Constant boiling HCl has a concentration of 11.6 M. Your laboratory assistant is
ID: 903949 • Letter: C
Question
Constant boiling HCl has a concentration of 11.6 M. Your laboratory assistant is going to dilute this acid for you to create a stock solution of HCl for you to use in this experiment. What volume of the 11.6 M HCl must the assistant add to one liter volumetric flask so that the concentration of the stock solution will be 0.62 M after dilution to the mark the water?
What is the pH of this stock solution?
You will now use this 0.62 M HCl solution to carry out a series of dilutions, measuring the pH of each diluted sample. Calculate the [Cl-] and [H+] concentrations and the pH of each sample.

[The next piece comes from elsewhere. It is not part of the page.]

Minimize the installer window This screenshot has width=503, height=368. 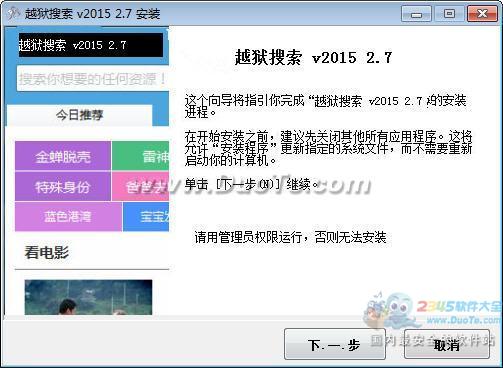[x=416, y=14]
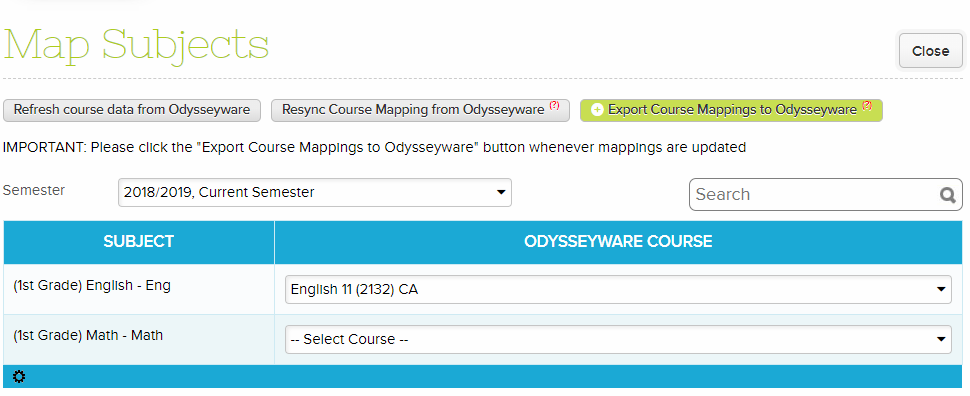
Task: Click arrow on Math course dropdown
Action: tap(940, 339)
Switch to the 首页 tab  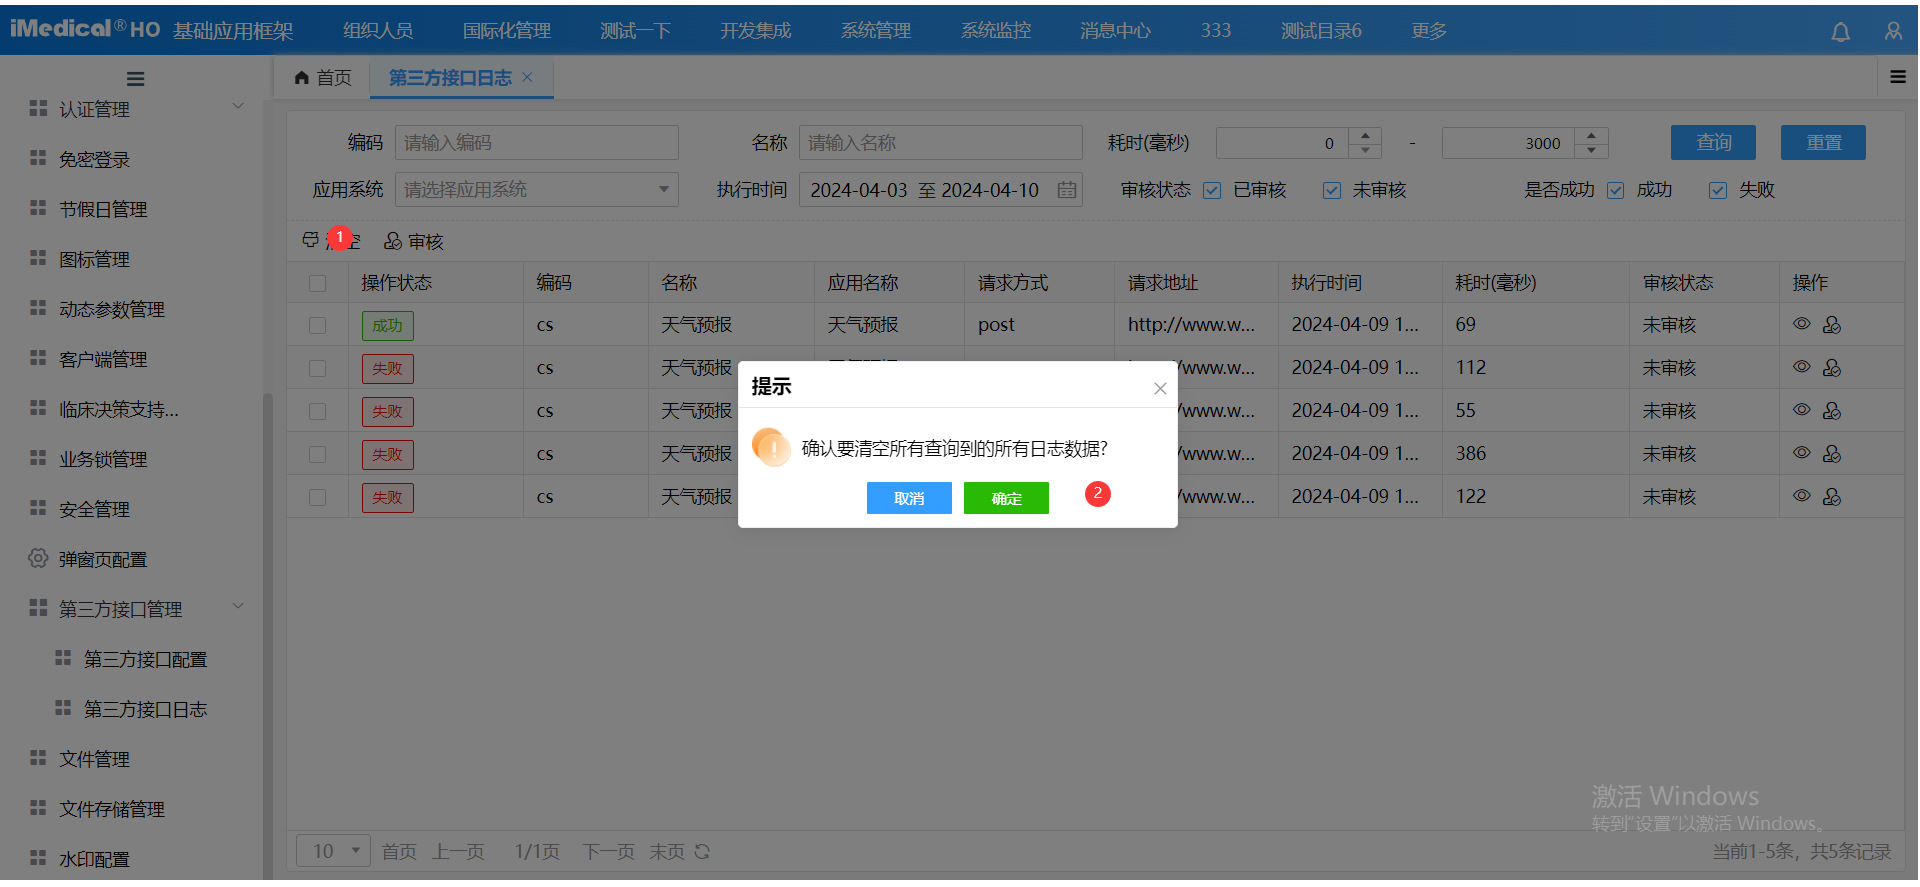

Sample A will be produced bby pipetting 1.00 mL of the stock solution into a 25 mL volumetric, and diluting to the volume with distilled water.
[Cl-]=
[H+]=
pH=
Sample B will be produced by pipetting 1.00 mL of sample A into a 25 mL volumetric, and diluting to volume with distilled water.
[Cl-]=
[H+]=
pH=
Sample C will be produced by pipetting 1.00 mL of sample B into a 25 mL volumetric, and diluting to volume with distilled water.
[Cl-]=
[H+]=
pH=
Sample D will be produced by pipetting 1.00 mL of sample C into a 25 mL volumetric, and diluting to volume with distilled water
[Cl-]=
[H+]=
pH=
Sample E will be produced by pipetting 1.00 mL of sample D into a 25 mL volumetric, and diluting to volume with distilled water
[Cl-]=
[H+]=
pH=
Sample F will be produced by pipetting 1.00 mL of sample E into a 25 mL volumetric, and diluting to volume with distilled water
[Cl-]=
[H+]=
pH=
Explanation / Answer
HCl concentration M1 = 11.6
volume of HCl V1 = ??
concentration of stock solution M2 = 0.62
volume of stock solution V2 = 1 lit
M1 V1 = M2 V2
11.6 x V1 = 0.62 x 1
V1 = 0.0534 L = 53.4 mL
volume of HCl = 53.4 mL
pH = - log 0.62 = 0.21
pH of stock solution = 0.21
a) sample A
moles HCl = 0.62 M x 1.00 x 10^-3 L = 0.00062
volume = 25 mL
concentration = moles / volume
new concentration = 0.00062 / 0.025 L
= 0.025 M
[H+] =0.025 M
[Cl-]= 0.025 M
pH = 1.6
pH = -log[H+]
pH = -log (0.025) = 1.6
b) Sample B
moles HCl = 0.025 M x 1.0 x 10^-3 L = 0.000025
new concentration = 0.000025 / 0.025 L = 0.0010 M
[H+] = 0.0010 M
[Cl-] = 0.0010 M
pH = 3.0
c) sample C
moles HCl = 0.0010 M x 1.0 x 10^-3 L=1.0 x 10^-6
new concentration = 1.0 x 10^-6 / 0.025 L = 0.000040 M
[H+] = 0.000040 M
[Cl-] = 0.000040 M
pH = 4.4
d) sample D
moles HCl = 0.000040 x 1.0 x 10^-3 =4.0 x 10^-8
new concentration = 4.0 x 10^-8/ 0.025 L=1.6 x 10^-6 M
[H+] = 1.6 x 10^-6 M
[Cl-] = 1.6 x 10^-6 M
pH = 5.8
e) sample E
moles HCl = 1.6 x 10^-6 x 1.0 x 10^-3 L = 1.6 x 10^-9
new concentration = 1.6 x 10^-9 / 0.025 L = 6.4 x 10^-8 M
now we can not neglet the concentration of H+ by the autoionization of the water :[H+]= 1.0 x 10^-7
[H+] = 1.0 x 10^-7 + 6.4 x 10^-8
=1.6 x 10^-7 M
[H+] =1.6 x 10^-7 M
pH = 6.8
[Cl-]= 6.4 x 10^-8 M